What to do: If you do have a snip, you’ll be so distracted by the birth that you won’t register the sting of anesthesia your doctor injects before stitching you up with sutures that dissolve in a few weeks. The tissue may itch or feel tight as it heals; sitting in a bath daily can ease soreness (and normal swelling from delivery) and a topical estrogen cream may be prescribed if the incision isn’t healing, Keller says. The tear will likely mend by your six-week checkup.
“I’ll poop on the table.”
How likely it is: Very. “If there is anything inside you ahead of the baby, it’s going to get pushed out ,” McMoyler says. As your baby’s head moves through the birth canal, it flattens your rectum like a tube of toothpaste. Most women wind up pushing out a little poo along with their baby, so don’t be embarrassed!
Score better odds: There’s no way to make sure your colon is empty before labor because you don’t know when it will start. But you may naturally have looser and more frequent bowel movements before contractions begin.
What to do: As you push, a nurse is at your feet ready to clean up. Your partner probably won’t see any of this from the head of the bed. And if he does? “You’re so far into it, social graces are long gone,” says McMoyler, who has assisted with more than 5,000 deliveries and found this to be a total non-issue.
“I won’t get to the hospital.”
It’s unlikely your baby will be born in your Honda. “Most first labors are fairly long, with lots of time to get to the maternity ward,” Keller explains. In fact, it’s much more common for a first-time mom to arrive during early labor (when the cervix is dilated less than 4 centimeters), which can last hours to a few days, and be sent home. To avoid a U-turn, call your provider when your water breaks or when contractions fit the 5-1-1 rule: every five minutes and lasting one minute, continuing for an hour. The stress of the hospital can stall labor if you arrive prematurely, McMoyler says; it’s best to spend early labor on a walk or at home tidying up.

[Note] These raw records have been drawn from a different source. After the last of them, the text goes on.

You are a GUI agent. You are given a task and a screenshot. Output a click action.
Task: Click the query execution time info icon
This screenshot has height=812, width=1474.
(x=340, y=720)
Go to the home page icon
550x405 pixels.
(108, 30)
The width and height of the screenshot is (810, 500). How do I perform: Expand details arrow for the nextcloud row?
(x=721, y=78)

And in the unlikely case of a backseat delivery, if you were to cut the cord, clear the baby’s nostrils and mouth, and swaddle him, the baby would likely be perfectly okay, says James Woods, Jr., M.D., chair of the department of obstetrics and gynecology at the University of Rochester Medical Center. “But there aren’t many people who have labors that are only 20 minutes long,” he says, laughing. “A lot of women would love to have that.”

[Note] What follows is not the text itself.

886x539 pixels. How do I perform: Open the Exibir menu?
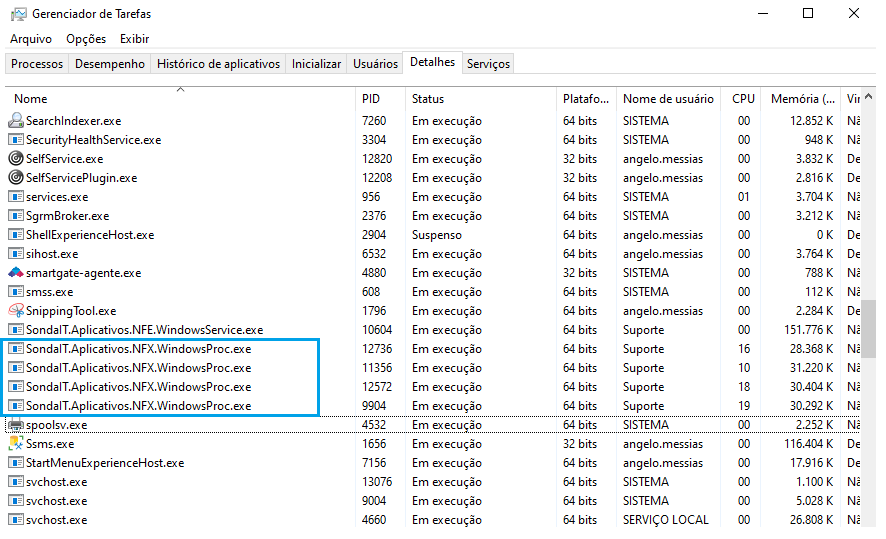[134, 39]
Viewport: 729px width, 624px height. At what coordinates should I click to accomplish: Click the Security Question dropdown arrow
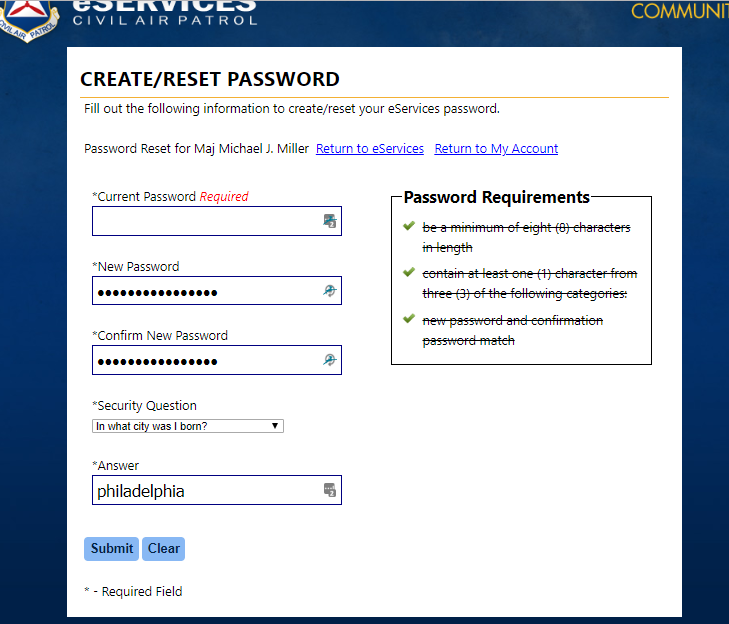coord(275,426)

“Labor will last 36+ hours!”
“I had heard that Gwyneth Paltrow was in labor for 70 hours before Apple was born,” says Mary Heller, of Kansas City, Missouri. “I imagined being in labor for days.”
Early labor, when your cervix begins to dilate and thin out, varies wildly. It can last a few hours or go on for days. But for many women, this stage, which starts with mild contractions, isn’t particularly uncomfortable. Active labor, when the cervix dilates to 10 centimeters and contractions are longer and more intense, typically lasts about eight hours. And most doctors won’t let you go longer than 24 hours once your water has broken.
“I’m scared of needles.”
“Needles were my worst phobia,” says Margot Kast, of Naples, Florida. Indeed, Jennifer Krupp, M.D., maternal fetal medicine fellow at the University of Wisconsin in Madison, sees lots of needle squeamishness. However, “the only part of an epidural that hurts is when they numb the area first with a tiny needle,” she reassures. “It feels like a little bee sting, which is not actually the needle but the numbing medicine.” Once that’s in, the patient won’t even feel the epidural needle – rather, she’ll experience pressure. And “most anesthesiologists work behind you, so you won’t see it,” Dr. Krupp says. The hardest part of getting an epidural in active labor is that you have to sit still through contractions.